Cyprus economy

Cyprus economy proving resilient DBRS Morningstar says

2.7K views

The economy of Cyprus is recovering faster than expected and real Gross Domestic Product (GDP) is on track to reach pre-pandemic levels by Q4 2021, DBRS Morningstar said on Thursday (Nov.18).

The Canada-based credit ratings agency in its commentary report also notes that compared with other southern European economies, which also have important tourism-related activities, Cyprus’ recovery has out-performed all but Greece.

“Cyprus is recovering faster than expected and conditions are set for sustained growth in the medium-term” DBRS Morningstar Vice President Javier Rouillet commented. “We expect this positive macroeconomic backdrop should facilitate a continued improvement in Cyprus’s public finances and help banks to continue their balance sheet repair efforts,” Rouillet added.

The GDP in Cyprus expanded 5.3% in the third quarter of 2021 over the same quarter of the previous year with the tourism related-activities and manufacturing sector as main drivers of growth during the quarter. Tourist arrivals from Russia have performed relatively well and for the first nine months of 2021 accounted for around 32% of total tourism arrivals, outstripping the United Kingdom as the main source market thus far this year.
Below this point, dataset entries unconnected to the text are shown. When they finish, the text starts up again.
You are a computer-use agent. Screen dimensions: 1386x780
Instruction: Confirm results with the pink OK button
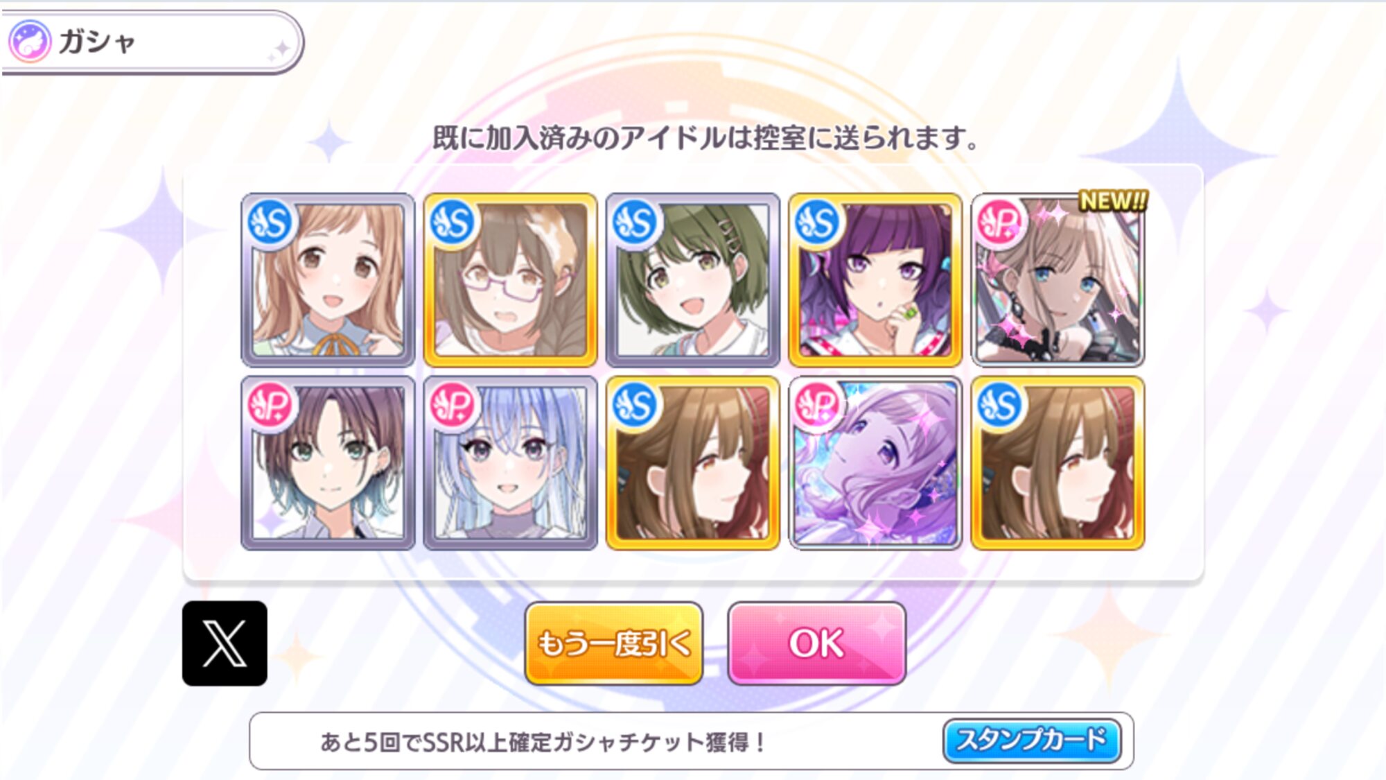817,643
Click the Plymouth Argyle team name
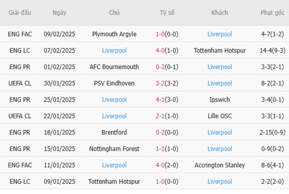The height and width of the screenshot is (194, 289). (114, 34)
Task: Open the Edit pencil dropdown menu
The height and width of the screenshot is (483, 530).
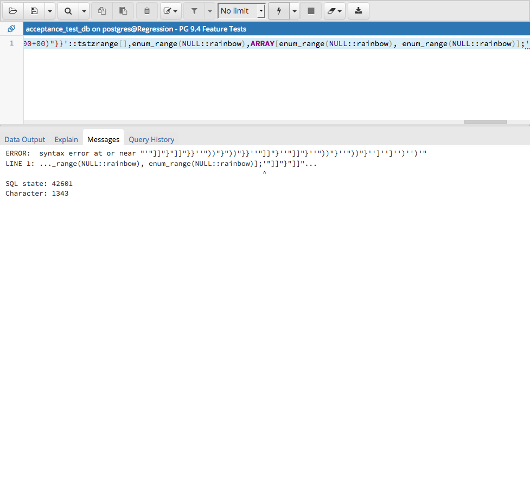Action: click(x=170, y=11)
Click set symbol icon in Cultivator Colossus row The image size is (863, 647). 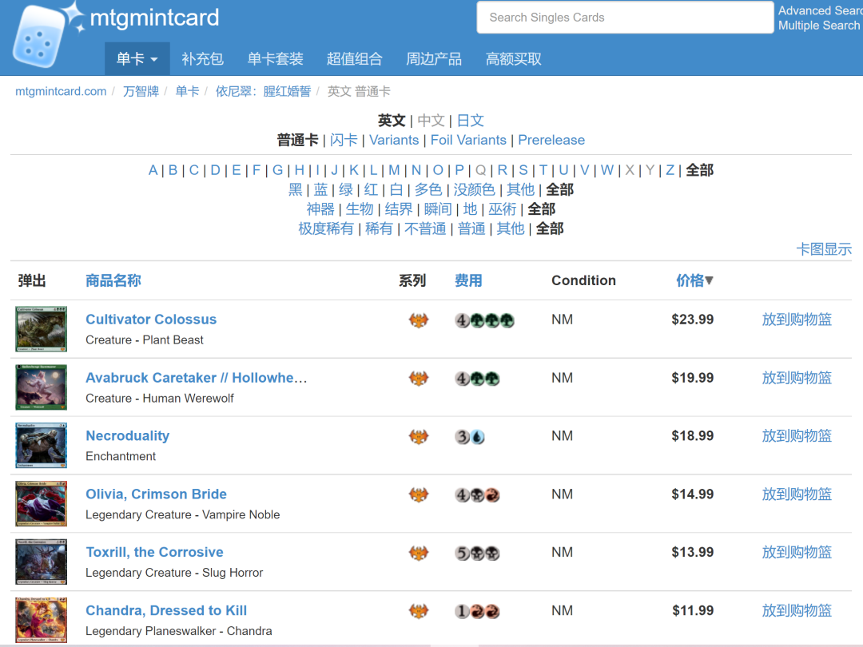(x=419, y=320)
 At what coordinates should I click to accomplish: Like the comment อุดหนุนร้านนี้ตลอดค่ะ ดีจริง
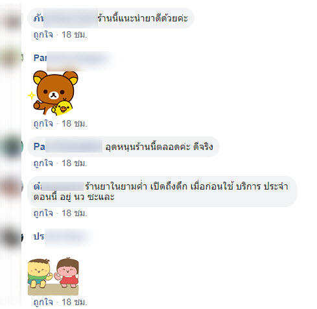click(x=43, y=163)
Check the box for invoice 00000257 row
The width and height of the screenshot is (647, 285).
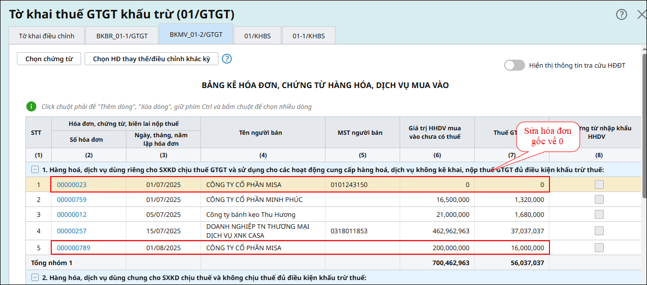tap(599, 231)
As of Q3 2021, Cyprus’s real GDP was only 0.7% below its Q4 2019 level.

Looking at the sectoral breakdown until Q2 2021 (latest available data), DBRS Morningstar notes that the substantial growth in the financial services, information and communication, public administration, education and social works sectors allowed for this recovery to take place.

Despite the presence of hurdles and challenges, DBRS Morningstar anticipates that the country’s favourable medium-term growth prospects will facilitate the repair of its public accounts and the further cleaning up of its banking system.

The report adds that successful implementation of the investments and reforms envisaged in the Recovery and Resilience Plan (RRP) offer a unique opportunity to deal with pre-existing issues that have been holding back economic performance in the past.

These issues include Cyprus’ high level of troubled assets, relatively weak productivity, low digitisation percentage, poor energy efficiency as well as low productive investment levels.

In its latest forecast, the European Commission (EC), the EU’s executive arm, projects GDP growth to reach 5.4% this year, 4.2% next year, and 3.5% in 2023, broadly in line with Cypriot government projections.

Meanwhile, private consumption is expected to recover strongly in 2021, driven by the release of pent-up demand and the strengthening labour market as the economy reopens.

The ongoing recovery in the tourism sector, with tourist arrivals currently assumed to reach pre-pandemic levels by 2023, is expected to boost real exports by more than 6% annually during 2021–23. Real investments are estimated to grow by 5% annually during 2021–23 lifted by the European Union (EU) recovery funds. This is particularly encouraging, given the relatively low levels of investment in Cyprus since the global financial crisis, DBRS ratings agency said.